Not only that, but they are aiming these products not just at men in general, but dads.

What happened to all that ‘new man’ stuff that was rammed down our throats for many years, letting us all know that men are now happy to prepare meals, change nappies and program washing machines? Aren’t 21st century men meant to be enjoying, all these things?

I know for a fact that my husband would far rather spend an afternoon walking with the kids in the Yorkshire Dales than white water rafting or screaming from zip wires. He would rather receive a wooden spoon and mixing bowl than a barbecue tool set, and he would rather go barefoot than be seen in a pair of ‘beer socks’, covered with images of pints.

Some fathers might prefer wine to beer - I’m sure a lot do - but that doesn’t fit the image companies like to portray.

And not all men like football. If my daughters were to give their dad a large framed ‘scratch off’ map of UK football stadiums - another Father’s Day gift - he would think they’d lost their minds. But a similar gift, of the country’s historic castles, would capture his attention.

Men are, as we are always being told, ‘in touch with their sensitive side’, and are not the grunting, mammoth-slaying individuals of which they have long been portrayed.

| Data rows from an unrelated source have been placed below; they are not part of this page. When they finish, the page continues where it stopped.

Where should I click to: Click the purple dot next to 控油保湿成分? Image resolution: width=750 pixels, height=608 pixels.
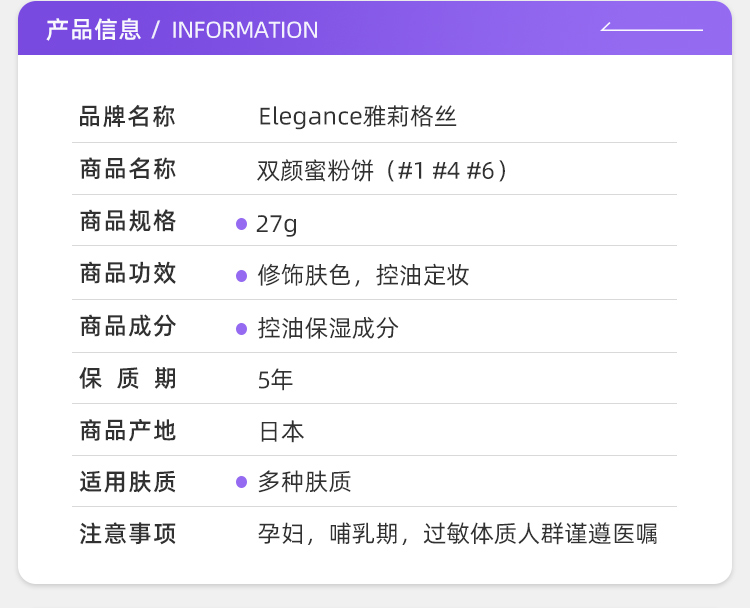click(242, 329)
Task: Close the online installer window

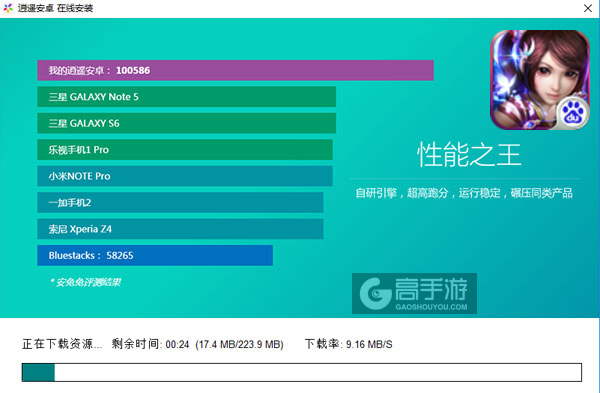Action: click(x=588, y=8)
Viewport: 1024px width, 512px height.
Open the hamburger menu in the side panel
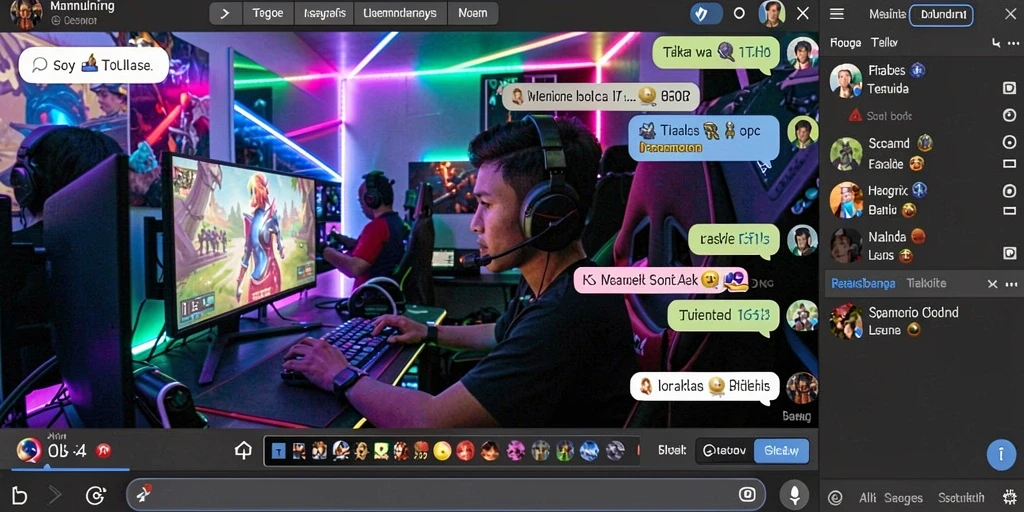[x=837, y=14]
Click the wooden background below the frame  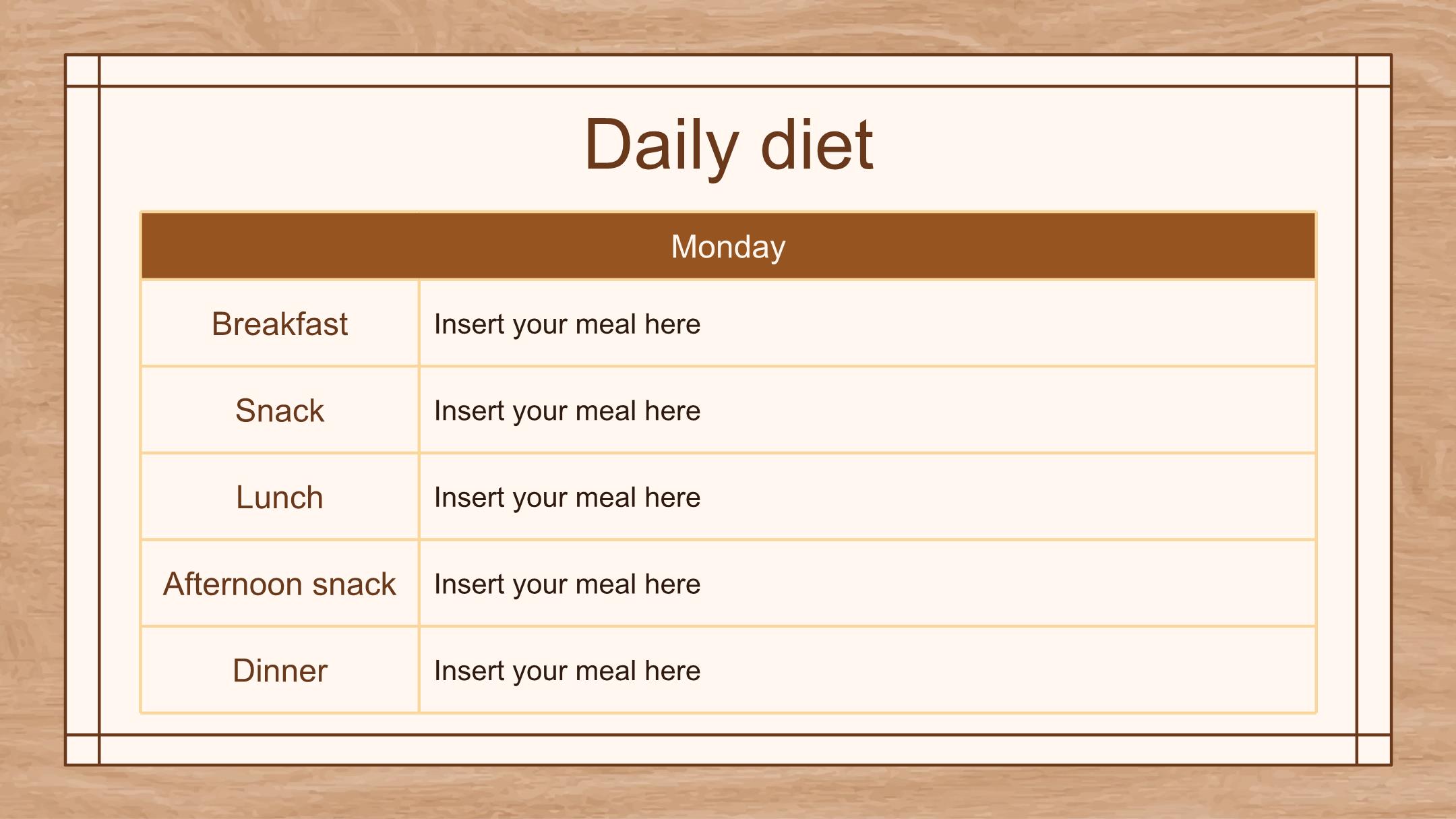coord(728,794)
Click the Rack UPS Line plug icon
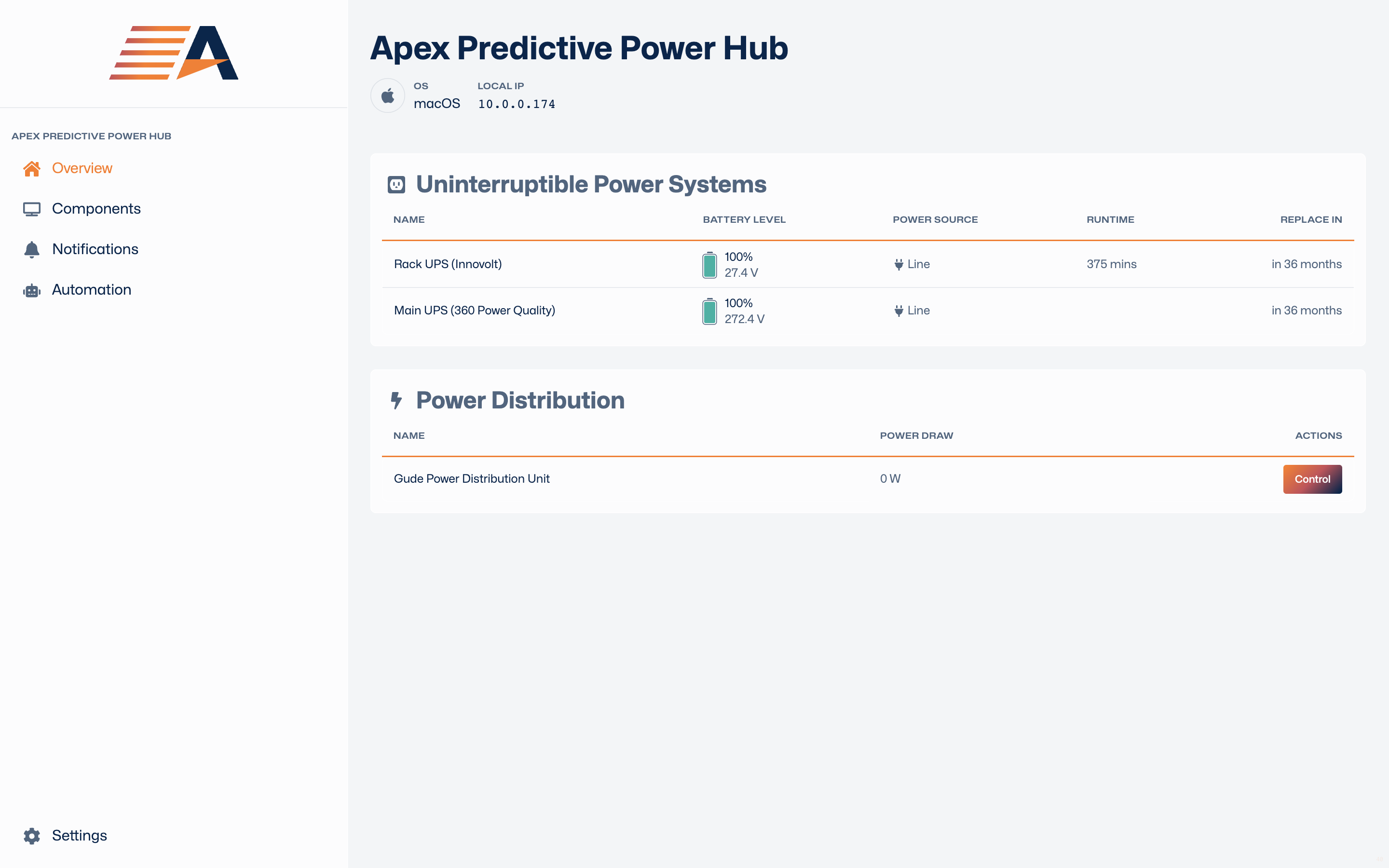The height and width of the screenshot is (868, 1389). tap(899, 265)
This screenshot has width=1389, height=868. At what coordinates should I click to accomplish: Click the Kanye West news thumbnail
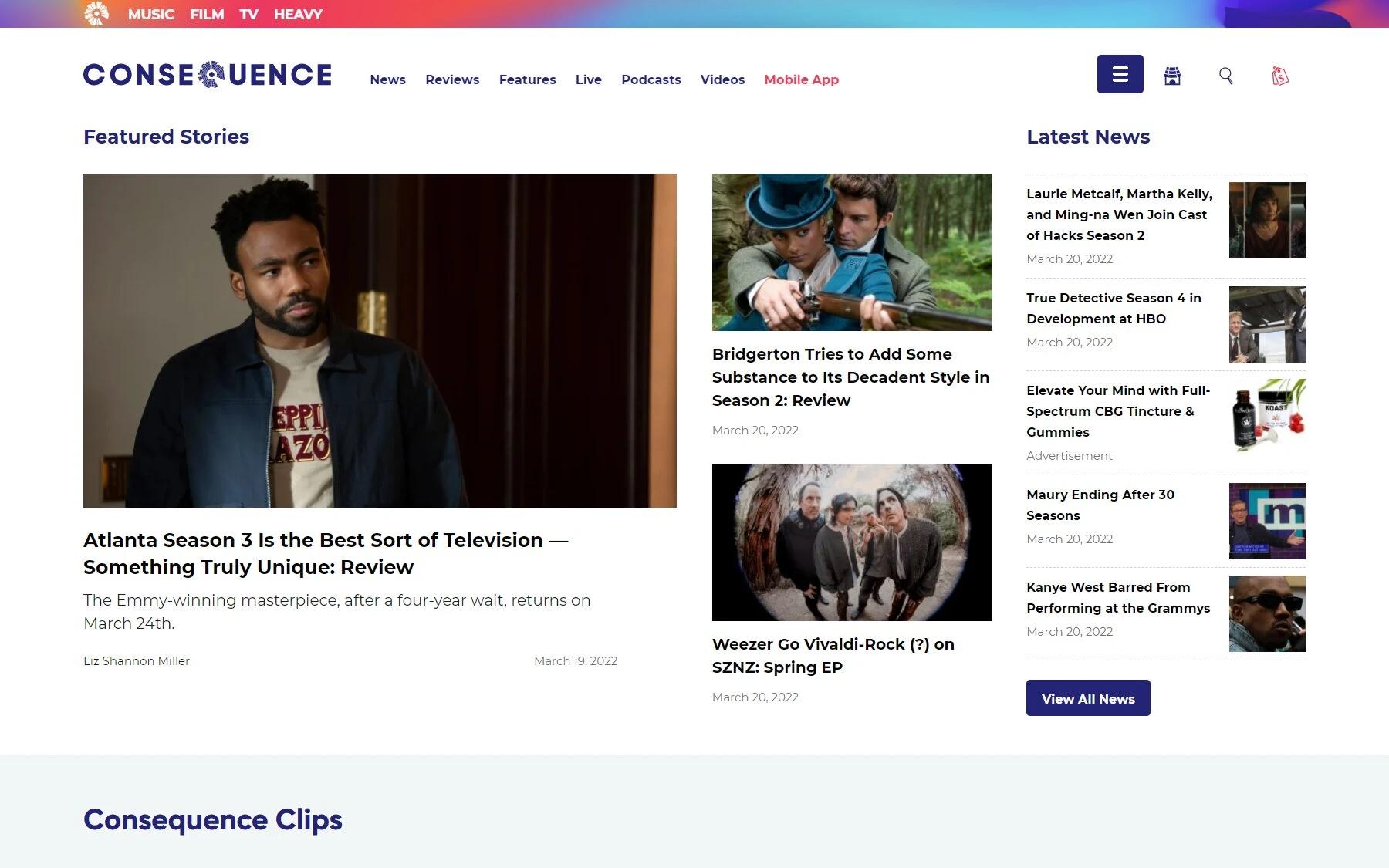pyautogui.click(x=1266, y=613)
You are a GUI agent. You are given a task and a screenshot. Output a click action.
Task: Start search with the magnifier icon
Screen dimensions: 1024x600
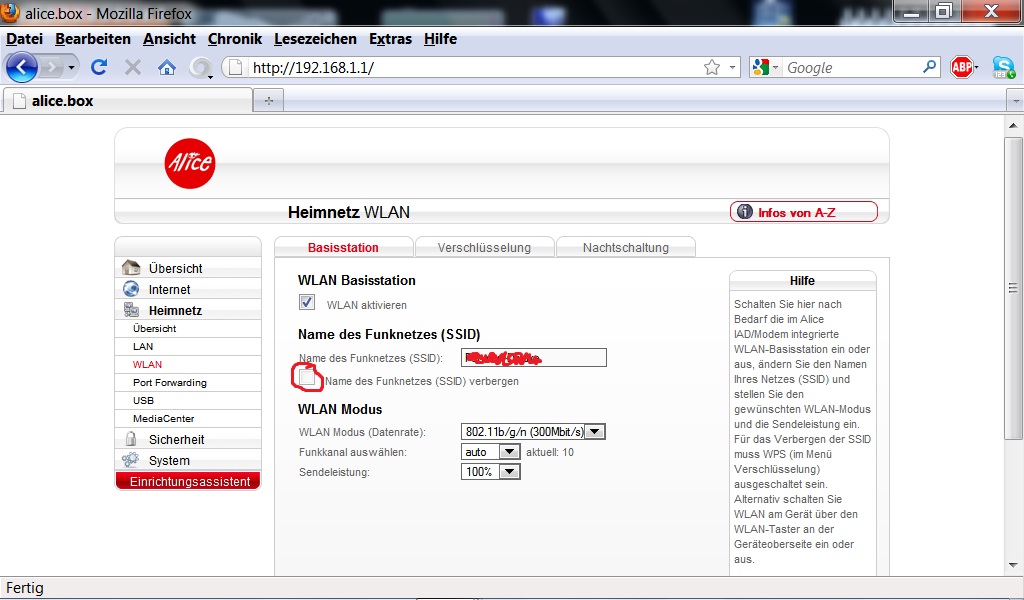tap(930, 67)
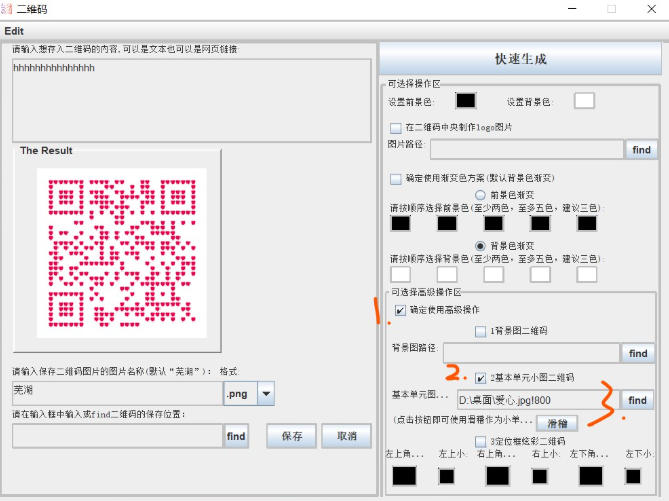Screen dimensions: 669x501
Task: Click the generated heart QR code image
Action: tap(121, 252)
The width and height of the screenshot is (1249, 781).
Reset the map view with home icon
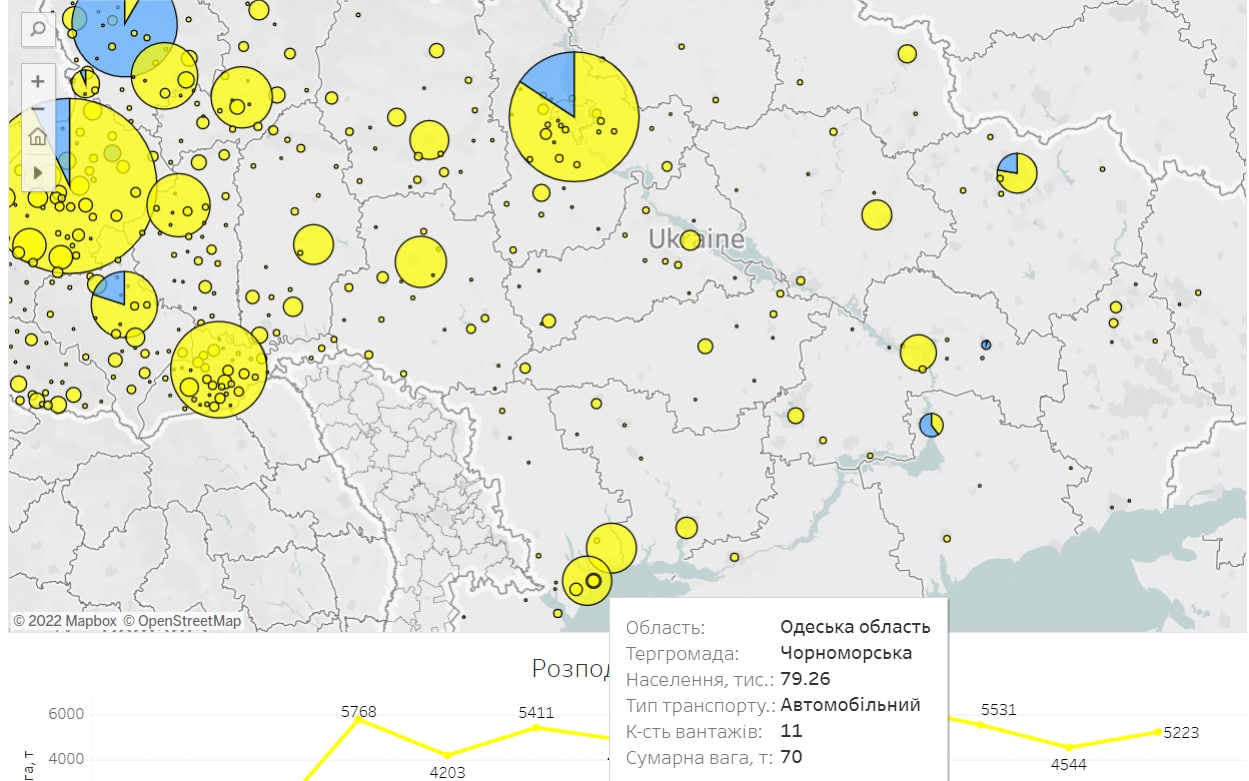37,137
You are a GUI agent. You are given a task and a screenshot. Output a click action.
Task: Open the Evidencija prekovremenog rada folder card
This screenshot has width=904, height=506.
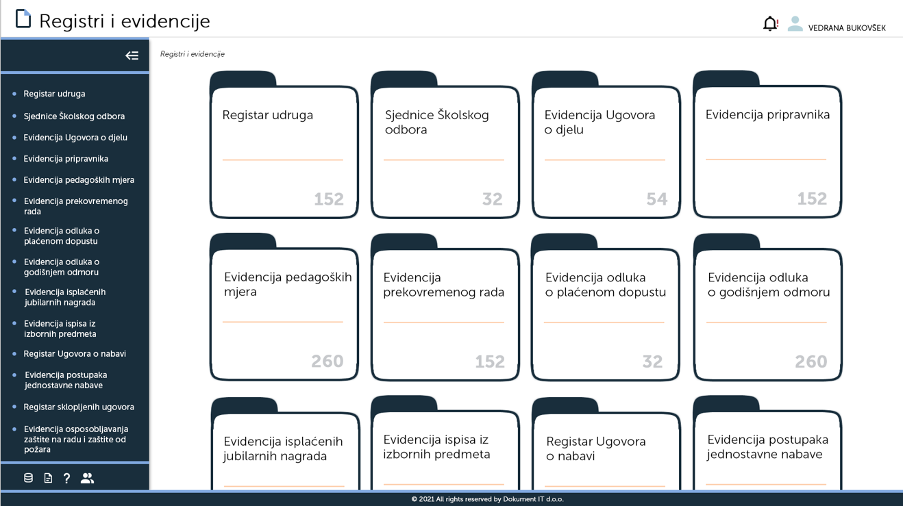click(x=444, y=308)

Nowadays men are just as likely to be seen taking part in The Great British Sewing Bee as they are in the audience at Top Gear.

Some fathers might love to open a ‘Dad’s Embroidery Kit’, as opposed to a socket set, on Father’s Day, but sorry lads, you’ve got no chance.

The vast array of blokeish gifts wheeled out on Father’s Day don’t send the right messages to children either. If we are trying to iron out typical behaviours, likes and dislikes, long attributed to both sexes, we are not doing very well here.

We tend not to mark Father’s Day in our house. In fact, we not big on Mother’s Day either. I’m not a great believer in these special days, which have moved from quite simple, acceptable gestures like home-made cards and flowers to highly commercial affairs.

I feel sorry for those dads who will wake up on Sunday to find a voucher for a day off-roading in a disused quarry, or a cage fighting session followed by a personal hog roast and as much ale as you can sup.

Those who genuinely don’t want such a ‘treat’ will feel obliged to go through the motions in feigning delight.

Still, they can console themselves that, once the ordeal is over, it’s a whole year until it happens again.